What lines of the listing include the string "will"? Show them all.

## Provided information

-------

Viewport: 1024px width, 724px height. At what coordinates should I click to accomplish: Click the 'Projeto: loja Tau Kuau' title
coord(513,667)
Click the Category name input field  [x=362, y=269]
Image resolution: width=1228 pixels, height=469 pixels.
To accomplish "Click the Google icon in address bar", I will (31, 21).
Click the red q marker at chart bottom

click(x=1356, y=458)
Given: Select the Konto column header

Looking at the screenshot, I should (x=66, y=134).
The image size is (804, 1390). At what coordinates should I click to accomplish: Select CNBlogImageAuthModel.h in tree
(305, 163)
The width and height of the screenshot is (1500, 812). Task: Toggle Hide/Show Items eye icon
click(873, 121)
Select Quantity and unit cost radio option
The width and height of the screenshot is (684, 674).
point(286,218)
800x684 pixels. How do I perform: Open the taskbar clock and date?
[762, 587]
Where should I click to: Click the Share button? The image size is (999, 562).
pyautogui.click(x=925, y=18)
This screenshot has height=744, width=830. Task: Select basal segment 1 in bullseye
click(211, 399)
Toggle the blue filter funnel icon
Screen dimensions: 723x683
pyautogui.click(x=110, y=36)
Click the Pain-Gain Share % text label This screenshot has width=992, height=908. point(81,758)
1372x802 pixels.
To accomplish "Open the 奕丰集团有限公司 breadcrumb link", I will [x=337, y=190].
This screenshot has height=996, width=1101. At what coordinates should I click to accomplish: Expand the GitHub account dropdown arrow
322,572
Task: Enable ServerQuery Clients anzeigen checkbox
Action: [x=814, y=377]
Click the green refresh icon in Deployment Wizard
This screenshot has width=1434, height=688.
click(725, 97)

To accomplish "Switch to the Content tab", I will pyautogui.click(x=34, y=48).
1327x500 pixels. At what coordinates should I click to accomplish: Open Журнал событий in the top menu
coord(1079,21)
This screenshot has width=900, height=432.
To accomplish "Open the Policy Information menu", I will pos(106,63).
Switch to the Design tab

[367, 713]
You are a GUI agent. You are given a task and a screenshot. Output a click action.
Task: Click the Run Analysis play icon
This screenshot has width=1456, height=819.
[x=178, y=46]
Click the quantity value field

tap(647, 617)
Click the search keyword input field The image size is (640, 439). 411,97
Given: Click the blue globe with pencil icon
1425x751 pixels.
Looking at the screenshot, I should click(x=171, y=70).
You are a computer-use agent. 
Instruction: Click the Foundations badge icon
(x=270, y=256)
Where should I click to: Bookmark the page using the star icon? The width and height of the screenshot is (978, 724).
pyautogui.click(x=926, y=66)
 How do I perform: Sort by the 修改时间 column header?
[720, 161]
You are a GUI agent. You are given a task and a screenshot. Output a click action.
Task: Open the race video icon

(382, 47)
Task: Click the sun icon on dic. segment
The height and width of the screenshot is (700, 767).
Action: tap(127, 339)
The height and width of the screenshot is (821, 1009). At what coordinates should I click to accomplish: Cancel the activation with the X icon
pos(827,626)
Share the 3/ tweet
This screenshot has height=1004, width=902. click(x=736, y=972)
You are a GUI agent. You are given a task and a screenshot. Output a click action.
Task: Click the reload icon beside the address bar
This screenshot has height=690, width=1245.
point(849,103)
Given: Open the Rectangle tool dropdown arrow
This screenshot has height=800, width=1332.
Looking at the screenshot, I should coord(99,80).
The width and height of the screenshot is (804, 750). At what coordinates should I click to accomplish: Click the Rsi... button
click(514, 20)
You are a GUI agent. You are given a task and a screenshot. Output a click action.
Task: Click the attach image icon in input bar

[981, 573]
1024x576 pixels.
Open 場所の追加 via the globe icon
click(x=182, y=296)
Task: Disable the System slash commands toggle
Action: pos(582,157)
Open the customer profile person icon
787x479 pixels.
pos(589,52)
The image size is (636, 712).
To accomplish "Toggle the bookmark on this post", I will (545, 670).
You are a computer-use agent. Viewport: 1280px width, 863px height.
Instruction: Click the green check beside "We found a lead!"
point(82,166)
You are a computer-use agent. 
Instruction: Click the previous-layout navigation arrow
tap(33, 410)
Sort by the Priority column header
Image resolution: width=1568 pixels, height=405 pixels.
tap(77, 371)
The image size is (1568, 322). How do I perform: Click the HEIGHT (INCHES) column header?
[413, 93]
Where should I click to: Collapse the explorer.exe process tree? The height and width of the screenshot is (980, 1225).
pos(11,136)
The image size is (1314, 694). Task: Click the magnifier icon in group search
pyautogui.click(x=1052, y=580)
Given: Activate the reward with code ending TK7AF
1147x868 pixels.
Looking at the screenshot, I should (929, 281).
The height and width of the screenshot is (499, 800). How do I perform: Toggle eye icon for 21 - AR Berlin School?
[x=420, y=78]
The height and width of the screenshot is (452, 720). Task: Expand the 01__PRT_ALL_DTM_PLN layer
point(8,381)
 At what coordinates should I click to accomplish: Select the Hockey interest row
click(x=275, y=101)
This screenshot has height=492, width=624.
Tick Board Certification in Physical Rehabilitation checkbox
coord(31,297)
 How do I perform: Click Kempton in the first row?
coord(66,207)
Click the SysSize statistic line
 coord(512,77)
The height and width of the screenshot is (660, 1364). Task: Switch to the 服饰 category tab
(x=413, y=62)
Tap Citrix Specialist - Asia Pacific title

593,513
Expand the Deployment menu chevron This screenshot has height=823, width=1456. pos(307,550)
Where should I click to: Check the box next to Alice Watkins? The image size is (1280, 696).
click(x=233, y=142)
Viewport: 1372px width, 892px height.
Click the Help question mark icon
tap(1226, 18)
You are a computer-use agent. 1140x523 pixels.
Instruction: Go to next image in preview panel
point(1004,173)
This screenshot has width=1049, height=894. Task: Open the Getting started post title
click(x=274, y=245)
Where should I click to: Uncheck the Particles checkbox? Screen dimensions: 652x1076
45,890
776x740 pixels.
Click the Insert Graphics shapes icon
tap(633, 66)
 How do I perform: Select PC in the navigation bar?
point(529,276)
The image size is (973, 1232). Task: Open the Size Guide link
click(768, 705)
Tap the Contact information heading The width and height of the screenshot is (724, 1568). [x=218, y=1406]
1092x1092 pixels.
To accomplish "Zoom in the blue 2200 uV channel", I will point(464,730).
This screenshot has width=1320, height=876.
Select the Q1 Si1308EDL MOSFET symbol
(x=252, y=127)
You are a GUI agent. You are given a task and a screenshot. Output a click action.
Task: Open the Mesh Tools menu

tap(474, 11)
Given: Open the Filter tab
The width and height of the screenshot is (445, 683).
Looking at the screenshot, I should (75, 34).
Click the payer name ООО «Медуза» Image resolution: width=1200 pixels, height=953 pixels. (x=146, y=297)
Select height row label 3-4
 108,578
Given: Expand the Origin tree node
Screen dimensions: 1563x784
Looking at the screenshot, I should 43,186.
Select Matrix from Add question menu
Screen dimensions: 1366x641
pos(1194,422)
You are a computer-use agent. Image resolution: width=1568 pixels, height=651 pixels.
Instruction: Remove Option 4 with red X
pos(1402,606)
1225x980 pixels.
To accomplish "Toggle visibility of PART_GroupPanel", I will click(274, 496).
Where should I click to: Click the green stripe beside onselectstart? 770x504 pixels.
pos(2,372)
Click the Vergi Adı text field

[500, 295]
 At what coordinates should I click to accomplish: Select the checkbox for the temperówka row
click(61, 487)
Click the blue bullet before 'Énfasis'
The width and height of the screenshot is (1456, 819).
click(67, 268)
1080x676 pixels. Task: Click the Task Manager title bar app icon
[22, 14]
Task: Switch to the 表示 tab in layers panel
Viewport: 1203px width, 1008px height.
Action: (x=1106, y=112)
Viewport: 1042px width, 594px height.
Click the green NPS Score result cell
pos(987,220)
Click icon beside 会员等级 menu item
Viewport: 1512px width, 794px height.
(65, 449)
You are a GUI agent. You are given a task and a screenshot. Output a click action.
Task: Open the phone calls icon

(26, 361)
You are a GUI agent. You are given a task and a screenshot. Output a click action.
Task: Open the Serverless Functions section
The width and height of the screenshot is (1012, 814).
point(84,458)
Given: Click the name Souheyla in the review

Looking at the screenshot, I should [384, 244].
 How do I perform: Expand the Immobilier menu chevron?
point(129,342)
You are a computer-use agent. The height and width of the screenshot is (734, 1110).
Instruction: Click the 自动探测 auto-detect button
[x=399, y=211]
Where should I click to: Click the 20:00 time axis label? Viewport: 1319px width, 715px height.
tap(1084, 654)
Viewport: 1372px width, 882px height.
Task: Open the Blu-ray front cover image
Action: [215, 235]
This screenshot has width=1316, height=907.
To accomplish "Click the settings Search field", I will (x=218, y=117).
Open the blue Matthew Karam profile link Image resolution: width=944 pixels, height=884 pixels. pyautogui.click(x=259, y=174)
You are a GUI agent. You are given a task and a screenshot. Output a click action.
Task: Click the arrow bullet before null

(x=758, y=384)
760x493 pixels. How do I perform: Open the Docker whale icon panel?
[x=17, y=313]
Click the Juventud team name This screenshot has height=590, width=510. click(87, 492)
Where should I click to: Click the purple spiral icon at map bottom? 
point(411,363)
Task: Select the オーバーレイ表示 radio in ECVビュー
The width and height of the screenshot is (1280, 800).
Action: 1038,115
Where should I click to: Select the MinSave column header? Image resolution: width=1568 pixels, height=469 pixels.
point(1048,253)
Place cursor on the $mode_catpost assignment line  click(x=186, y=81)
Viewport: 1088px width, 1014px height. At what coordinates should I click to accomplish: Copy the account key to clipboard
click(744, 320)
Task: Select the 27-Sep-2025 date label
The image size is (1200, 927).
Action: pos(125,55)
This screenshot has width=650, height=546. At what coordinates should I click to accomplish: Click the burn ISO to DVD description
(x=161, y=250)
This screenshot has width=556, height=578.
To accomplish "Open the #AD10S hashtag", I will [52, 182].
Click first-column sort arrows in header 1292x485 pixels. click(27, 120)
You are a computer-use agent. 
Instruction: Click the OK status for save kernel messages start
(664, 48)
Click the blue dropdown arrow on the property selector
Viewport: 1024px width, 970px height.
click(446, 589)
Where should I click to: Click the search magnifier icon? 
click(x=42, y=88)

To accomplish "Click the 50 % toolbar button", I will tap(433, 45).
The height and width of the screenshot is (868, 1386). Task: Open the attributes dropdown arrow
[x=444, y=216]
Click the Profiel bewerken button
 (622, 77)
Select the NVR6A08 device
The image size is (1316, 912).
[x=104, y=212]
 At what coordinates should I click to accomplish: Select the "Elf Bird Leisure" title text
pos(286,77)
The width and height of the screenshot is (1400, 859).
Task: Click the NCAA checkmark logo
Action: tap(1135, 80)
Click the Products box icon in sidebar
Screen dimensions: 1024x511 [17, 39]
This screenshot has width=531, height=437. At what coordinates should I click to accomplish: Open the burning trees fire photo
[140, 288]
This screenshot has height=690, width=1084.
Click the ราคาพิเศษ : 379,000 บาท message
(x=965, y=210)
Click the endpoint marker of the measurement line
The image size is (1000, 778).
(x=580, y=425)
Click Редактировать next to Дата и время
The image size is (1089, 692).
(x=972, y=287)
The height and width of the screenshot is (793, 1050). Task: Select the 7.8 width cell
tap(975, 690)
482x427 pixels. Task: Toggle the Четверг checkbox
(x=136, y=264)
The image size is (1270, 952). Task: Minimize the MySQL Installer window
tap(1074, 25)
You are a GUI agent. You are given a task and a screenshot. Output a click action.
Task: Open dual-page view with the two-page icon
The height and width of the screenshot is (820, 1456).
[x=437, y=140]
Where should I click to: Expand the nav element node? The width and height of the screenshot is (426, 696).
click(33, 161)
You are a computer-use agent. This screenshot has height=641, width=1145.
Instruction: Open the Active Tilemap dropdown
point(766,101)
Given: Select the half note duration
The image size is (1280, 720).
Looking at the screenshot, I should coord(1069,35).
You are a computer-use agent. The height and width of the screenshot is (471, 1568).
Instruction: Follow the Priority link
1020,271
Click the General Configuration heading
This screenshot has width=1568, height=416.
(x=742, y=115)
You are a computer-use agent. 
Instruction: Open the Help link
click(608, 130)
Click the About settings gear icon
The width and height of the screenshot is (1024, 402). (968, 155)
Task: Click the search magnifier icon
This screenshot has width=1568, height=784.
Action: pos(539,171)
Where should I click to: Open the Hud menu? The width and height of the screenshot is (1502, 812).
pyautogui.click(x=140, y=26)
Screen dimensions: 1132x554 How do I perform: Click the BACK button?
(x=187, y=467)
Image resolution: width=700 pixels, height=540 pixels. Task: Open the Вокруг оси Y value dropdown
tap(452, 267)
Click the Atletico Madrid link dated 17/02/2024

-------

## Response area
To accomplish "Click the Google icon in address bar", I will (31, 21).
To accomplish "Open the 奕丰集团有限公司 breadcrumb link", I will [x=337, y=190].
To accomplish "Switch to the Content tab", I will pyautogui.click(x=34, y=48).
To accomplish "Open the Policy Information menu", I will pos(106,63).
To accomplish "Toggle the bookmark on this post", I will (545, 670).
To accomplish "Zoom in the blue 2200 uV channel", I will point(464,730).
To accomplish "Toggle visibility of PART_GroupPanel", I will click(274, 496).
To accomplish "Click the settings Search field", I will (x=218, y=117).
To accomplish "Open the #AD10S hashtag", I will [52, 182].
To accomplish "Click the 50 % toolbar button", I will tap(433, 45).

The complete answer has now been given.